For only P3,600 a year, you can be a Founder Member. Members are given first dibs on all the deals. Provided with information before everyone else, this is the best option if you have plans to be a reseller. In addition, members get the privilege to stay in Camp Mingan for work or for pleasure and also the chance to buy a farm property around that area. And, of course, as with every peso that goes to RuRi, the money goes to helping farmers such as providing fertilizers and investments into their other long-term plans.
You can apply to be a Founder Member here.
7 Be a Rural Rising Partner.
In the three years that RuRi has been operational, they have saved tons of fresh produce and many farmers from going completely bankrupt. They’ve done great work but they also know they are only scratching the surface. Wanting to challenge the roots of these problems head-on, RuRi has big dreams. They hope to give farmers the opportunity to process goods into shelf-stable nutritious powders especially helpful in times of calamity. They also hope to open stores that would make their goods more accessible.
To do this, you can sign up to become a RuRi partner and help by either becoming a reseller or an agent. You can sign up here.
Rural Rising on Transforming Everyone’s Lives
Now, imagine yourself in your kitchen, unpacking fresh veggies from RuRi. Using the money you would have spent anyway, you not only scored a deal but also helped a farmer. You check out RuRi’s page and come across a video of a farmer thanking you for your purchase.
Ace points out an irony: “The real thanks should be to the farmer.”

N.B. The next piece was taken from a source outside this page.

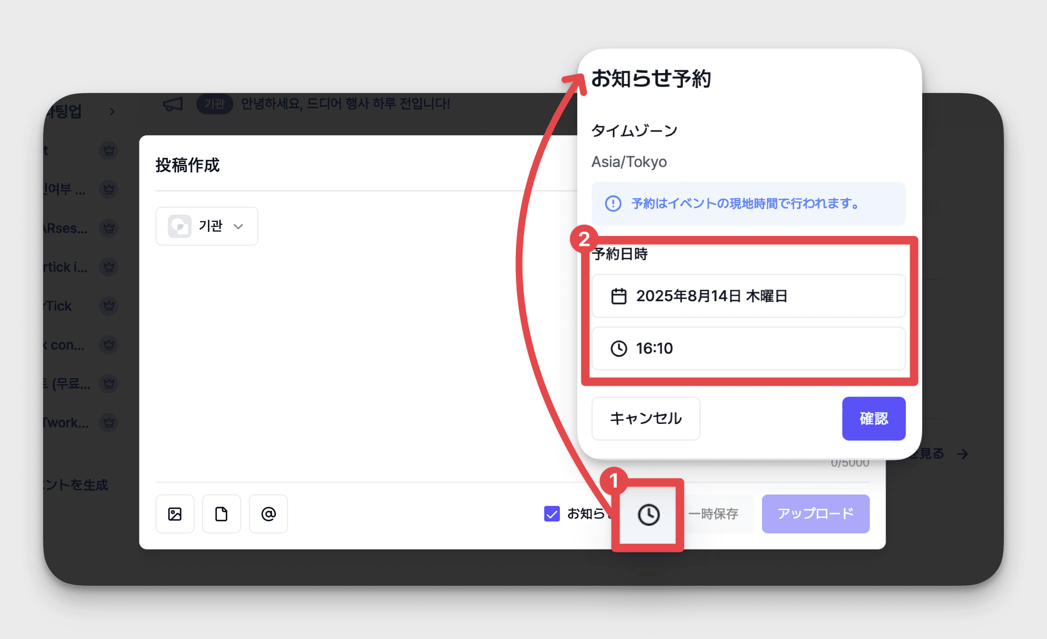Expand the sidebar chevron arrow at top
This screenshot has width=1047, height=639.
(x=112, y=112)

According to Ace, farmers are part of the poorest sector in the country. Most of the farmers’ kids naturally, don’t want to be farmers. Most Filipinos have accepted that farmers are doomed to poverty and that this is normal. But we’re actually the odd ones. Everywhere else in the world, farmers are extremely prosperous. Ace says that in Taiwan and Japan, farmers are the ones that “wield power and influence over the nation.” Food—and therefore farmers—is what keeps us all alive.
“They’re (the farmers) the lifeblood,” Ace says.
What happens when a country’s lifeblood isn’t cared for? We start relying on imported goods, causing prices for our basic necessities to skyrocket. Onions become the new “gold.” Tomatoes and strawberries are dumped on the wayside, broccoli turns into mush in rivers, people go hungry, and everyone suffers. Helping farmers is really just helping ourselves.